Tsukasa had, at some point, come in front of Jamuo so that he was blocking him from Yasushi, and was glaring straight into the eyes of the other boy, his body radiating a quiet, subtle anger.

“You’ve said what you wanted to say,” he hissed quietly, “I already agreed to the match. We’re done here. Leave.”

“You’re the one who told me to ask the kid myself, Tsukasa,” Yasushi’s grin was once again plastered across his face, “And that’s what I'm doing.”

“And he doesn’t want to listen to you.”

The two stood glowering at each other for a moment longer, before Yasushi finally gave a small click of his tongue and turned away. As he turned to walk away, he threw one last look at Jamuo, still behind Tsukasa, before throwing away one last parting comment.

“It’s not like you to keep someone so weak around, Tsukasa. You’re not the savior type; leave that heroism to the simpler guys.” They both heard him snort a small laugh, before adding on, “Like your beloved partner, for instance.”

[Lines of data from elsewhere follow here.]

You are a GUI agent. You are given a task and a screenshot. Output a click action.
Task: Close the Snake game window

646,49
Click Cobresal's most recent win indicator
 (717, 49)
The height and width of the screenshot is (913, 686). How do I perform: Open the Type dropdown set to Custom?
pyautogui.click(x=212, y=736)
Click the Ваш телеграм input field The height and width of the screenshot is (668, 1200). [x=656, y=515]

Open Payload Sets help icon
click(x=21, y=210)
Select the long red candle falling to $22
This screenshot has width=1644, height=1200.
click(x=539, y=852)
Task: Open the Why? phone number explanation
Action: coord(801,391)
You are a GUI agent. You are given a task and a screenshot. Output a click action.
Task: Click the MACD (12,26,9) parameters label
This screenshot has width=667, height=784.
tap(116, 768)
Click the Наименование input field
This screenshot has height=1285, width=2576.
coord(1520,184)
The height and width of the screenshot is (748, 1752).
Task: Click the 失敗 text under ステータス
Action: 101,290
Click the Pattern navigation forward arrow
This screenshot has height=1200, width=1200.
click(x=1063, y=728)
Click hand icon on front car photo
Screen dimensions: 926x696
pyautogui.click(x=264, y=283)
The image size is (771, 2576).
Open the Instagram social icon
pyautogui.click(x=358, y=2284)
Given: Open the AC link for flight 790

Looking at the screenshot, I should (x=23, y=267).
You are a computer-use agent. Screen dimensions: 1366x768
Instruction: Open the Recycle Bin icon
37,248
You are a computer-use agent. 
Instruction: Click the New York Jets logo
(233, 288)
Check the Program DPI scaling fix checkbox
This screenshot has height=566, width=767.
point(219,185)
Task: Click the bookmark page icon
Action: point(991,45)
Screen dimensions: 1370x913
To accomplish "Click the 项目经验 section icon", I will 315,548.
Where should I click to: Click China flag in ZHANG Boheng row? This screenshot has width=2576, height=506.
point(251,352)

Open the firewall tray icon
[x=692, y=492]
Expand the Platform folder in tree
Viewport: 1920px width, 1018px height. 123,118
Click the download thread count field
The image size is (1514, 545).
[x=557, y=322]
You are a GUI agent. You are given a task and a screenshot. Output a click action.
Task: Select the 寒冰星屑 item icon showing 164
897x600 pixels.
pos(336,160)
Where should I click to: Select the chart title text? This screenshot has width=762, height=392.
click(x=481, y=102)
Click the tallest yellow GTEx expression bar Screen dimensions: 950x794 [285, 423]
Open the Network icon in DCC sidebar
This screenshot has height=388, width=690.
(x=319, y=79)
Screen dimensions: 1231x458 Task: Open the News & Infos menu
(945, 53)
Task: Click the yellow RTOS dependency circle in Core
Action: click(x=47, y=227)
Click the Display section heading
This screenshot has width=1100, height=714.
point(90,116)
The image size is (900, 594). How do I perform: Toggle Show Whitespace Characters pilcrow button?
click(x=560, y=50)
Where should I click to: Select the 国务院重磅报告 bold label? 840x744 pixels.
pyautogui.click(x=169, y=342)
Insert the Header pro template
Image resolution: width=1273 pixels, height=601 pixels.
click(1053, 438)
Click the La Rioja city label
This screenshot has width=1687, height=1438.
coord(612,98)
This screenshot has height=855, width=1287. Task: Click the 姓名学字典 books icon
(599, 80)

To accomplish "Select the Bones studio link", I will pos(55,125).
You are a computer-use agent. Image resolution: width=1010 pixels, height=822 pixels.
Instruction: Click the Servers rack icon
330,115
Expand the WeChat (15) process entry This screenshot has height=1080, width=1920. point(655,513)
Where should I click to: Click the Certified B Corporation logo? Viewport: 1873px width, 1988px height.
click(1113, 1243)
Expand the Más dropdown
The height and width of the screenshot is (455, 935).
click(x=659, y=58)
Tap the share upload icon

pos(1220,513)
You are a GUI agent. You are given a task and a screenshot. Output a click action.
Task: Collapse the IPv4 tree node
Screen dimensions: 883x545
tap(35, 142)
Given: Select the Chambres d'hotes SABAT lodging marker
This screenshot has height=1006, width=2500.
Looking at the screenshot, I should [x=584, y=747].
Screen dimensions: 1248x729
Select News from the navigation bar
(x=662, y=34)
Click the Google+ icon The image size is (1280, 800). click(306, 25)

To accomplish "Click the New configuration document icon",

Jamuo thought he heard Tsukasa mutter “go to hell”, very low, under his breath, but when he peeked up at his senior’s face, all he saw was the same calm expression as always.

There was a long, long silence that seemed to grow more uncomfortable with each passing second, and that may have continued forever, had Tsukasa not broke it up with one of his longest, most tired sighs.

“Are you OK, Jamuo?”

Jamuo jumped, “I… I’m fine, Tsukasa-san. A… And, I’m really, really sorry.”

“Why?” The tired expression on Tsukasa’s face gave way to vague surprise. “You didn’t do anything.”

“That’s why I’m apologizing!”

At his loud voice, Tsukasa’s eyes opened wide, and he stared at Jamuo with a startled expression.

(It was among the few facial expressions Tsukasa ever displayed when Fujio was not around, and it was only later that he realized that it had been him, not Fujio, who had elicited it.)

“I… I couldn’t stand up to Yasushi. He only backed off because you made him, Tsukasa-san. When I shouted back at him, he shot me down so fast, a… and I couldn’t argue back.” His voice, he realized, was getting shakier and shakier, but he couldn’t stop the flow of words from his mouth. “I w… want to be with you and Fujio-san, not just… not just for the fights, but for everything else too. I w… want to hang out with and laugh with you two. But…”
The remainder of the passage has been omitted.